The attendee reactions to my presentation were mixed. All were taken aback by what they learned. Some were glad to get new information to help them and their businesses comply with the rule. Although they appreciated getting the information, others who had little knowledge about the RRP and or those who had not yet attended the certified renovator training class were not happy to learn about the new realities the RRP rule will have for their businesses. The EPA required certification classes may help remodelers understand the work practices, but they do not cover the new business considerations, thus leaving business owners to do this on their own. Credit to Rings End Lumber for understanding the business challenges their customers have in regards to this rule and for offering business education to help them.
Although our discussion about the RRP rule was of a serious nature, we still managed to have some fun and a few laughs. The attendees were good about laughing at my jokes and had a few of their own. On Thursday we had a moment of silence for the Yankees who lost that day 6-0 to the Tigers. The food was terrific at all three events, but, as a Boston guy, I really liked the "clam chowda" at the Groton event!
SNHHBRA Sponsors a Full-Day Intensive Program for Serious Business Owners, Managers and Sales Personnel
This event was held on Thursday, April 1st, 2010
Special thanks to Maggie Verani and Prudential Verani Realty for hosting the event at their Londonderry office. A great example of members helping members!

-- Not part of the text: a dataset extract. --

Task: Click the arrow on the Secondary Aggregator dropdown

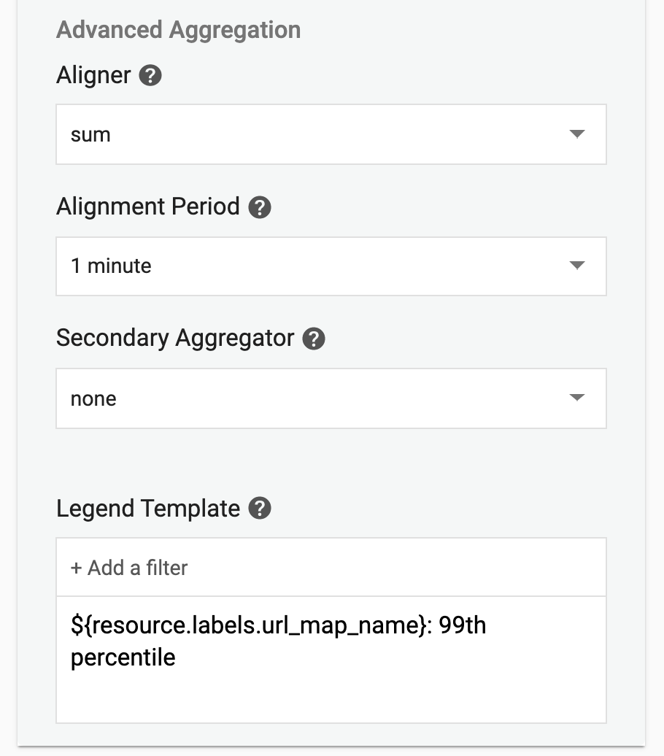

"I think Shawn did an excellent job with the overall lead requirements, covering the field all the way to sales and administration"
Will your business and employees be ready on April 22nd, 2010? How will you know for sure?
This full day class was attended by members and guests of the Southern NH Builders and Remodelers Association. The purpose of the class and its content was to help business owners, management staff and sales staff better understand how their businesses and their roles within their businesses would need to be rethought due to the realities of the new EPA RRP Rule. Attendees had lots of questions. I could tell right away as we started the day that this was a very intuitive group. Their questions proved they had already been working hard to understand how the new rules would not only impact their current business practices, but also how their businesses could benefit by becoming early leaders in their marketplace. These attendees were looking for ways to separate themselves from non-informed businesses or those businesses that will choose not to comply with the law.
After discussing the purpose of the seminar with the attendees, they were asked what else they wanted to be sure would be covered during our time together. Here is their list:
- Understanding blood testing and related considerations for the consumer and the remodeler
- Clarification about how the EPA would be handling enforcement of the rule, for both those who were attempting to comply as well as those who choose not to.
- What liabilities they needed to be aware of and how to best manage them.
- How they could use what they would learn to differentiate their businesses.
- Clarity on the documentation requirements and strategies for ensuring proper documentation by their employees.
Attendees quickly grasped that they could control business overhead as well as production costs by better understanding and creating job specific critical paths for projects that would fall under the requirements of the new rule. We discussed using a "forced" approach to not only the activities each team member at their business would be responsible for, but also why certain activities should be done before or after other activities. For example, strategically planning how and when demolition of certain job components could be scheduled to limit and control the creation of dust and ultimately the related costs for cleanup and cleaning verification. Another example discussed was causing and verifying through documentation that homeowners and tenants received proper notification of the work as well as the required Renovate Right brochure prior to commencement of any work.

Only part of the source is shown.